Dopodiché, Eglerion si volse verso le tre Sindar ed il nano, che avrebbero seguito lui e Meldarion nella loro ricerca del Mithlond.
- Spero che il soggiorno a bordo sia stato di vostro gradimento, perché ci toccherà avventurarci tra le terre più selvagge, ora-.
Detto ciò, condusse Nimloth e scese dal bastimento.
Le tre elfe lo seguirono, a loro volta seguite da Burin -carico di bagagli come non mai- e da Meldarion, che aveva approfittato d’ogni minuto prima della partenza per salutare Castiel.
L’elfo moro e il nano slegarono la Ithil, appena arrivati a terra, mentre qualcuno ritirava la passerella e la nave salpava nuovamente verso Sud.
- Hai dato te l’ordine di continuare verso Sud, una volta che noi saremmo scesi?- domandò la Regina.
- No. Hanno la libertà totale, ora. Probabilmente stanno solo prendendo spazio per virare più ampiamente e ritornare a Minas Duin- rispose egli.

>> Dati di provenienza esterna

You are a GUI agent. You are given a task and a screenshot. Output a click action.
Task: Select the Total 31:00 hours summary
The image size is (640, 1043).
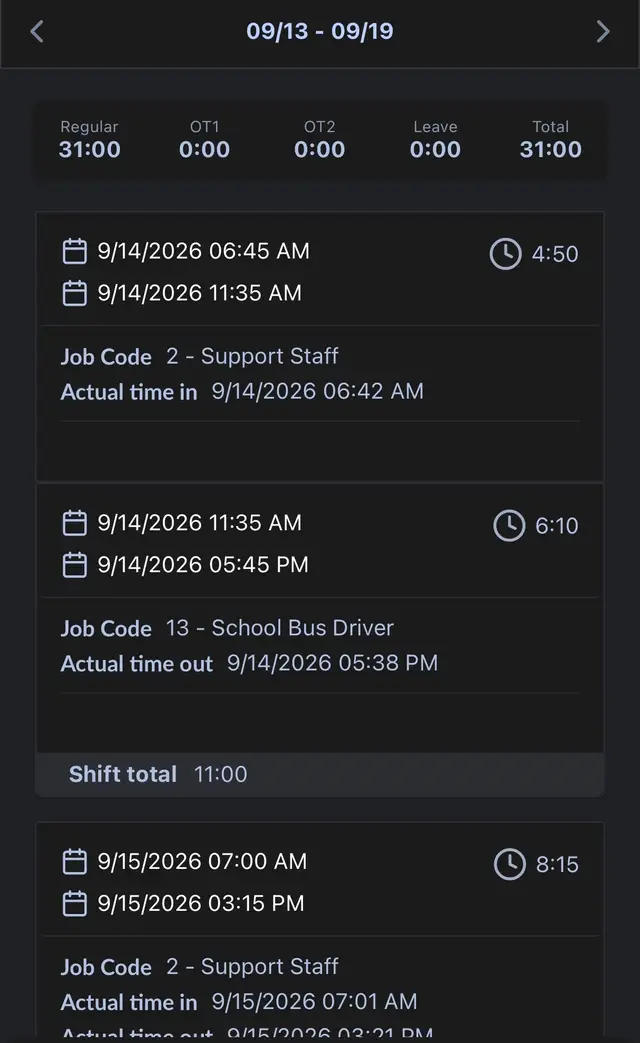(551, 140)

Poi, finalmente, gl’elfi e il nano volsero lo sguardo al comitato di benvenuto che li attendeva. Sembrò che tutto il paese si fosse riunito al porto.
- Salve. C’è per caso qualcuno che sappia darci le indicazioni per una buona locanda? Vorremmo passar la notte al chiuso- disse Burin.
Nessuno rispose all’appello del nano.
Burin ripeté la domanda, mentre le tre elfe dietro di lui fissavano la folla sgomente ed i due Noldor parlottavano in Sindarin.
Dopo un altro minuto di religioso silenzio -qualcuno stava effettivamente pregando i Valar, tra gli uomini del posto- Galadhwen proruppe:
- Insomma, m’è stato detto che gl’abitanti di queste terre son gente onesta ed ospitale. Devo forse chiamar il mio amico un bugiardo?-.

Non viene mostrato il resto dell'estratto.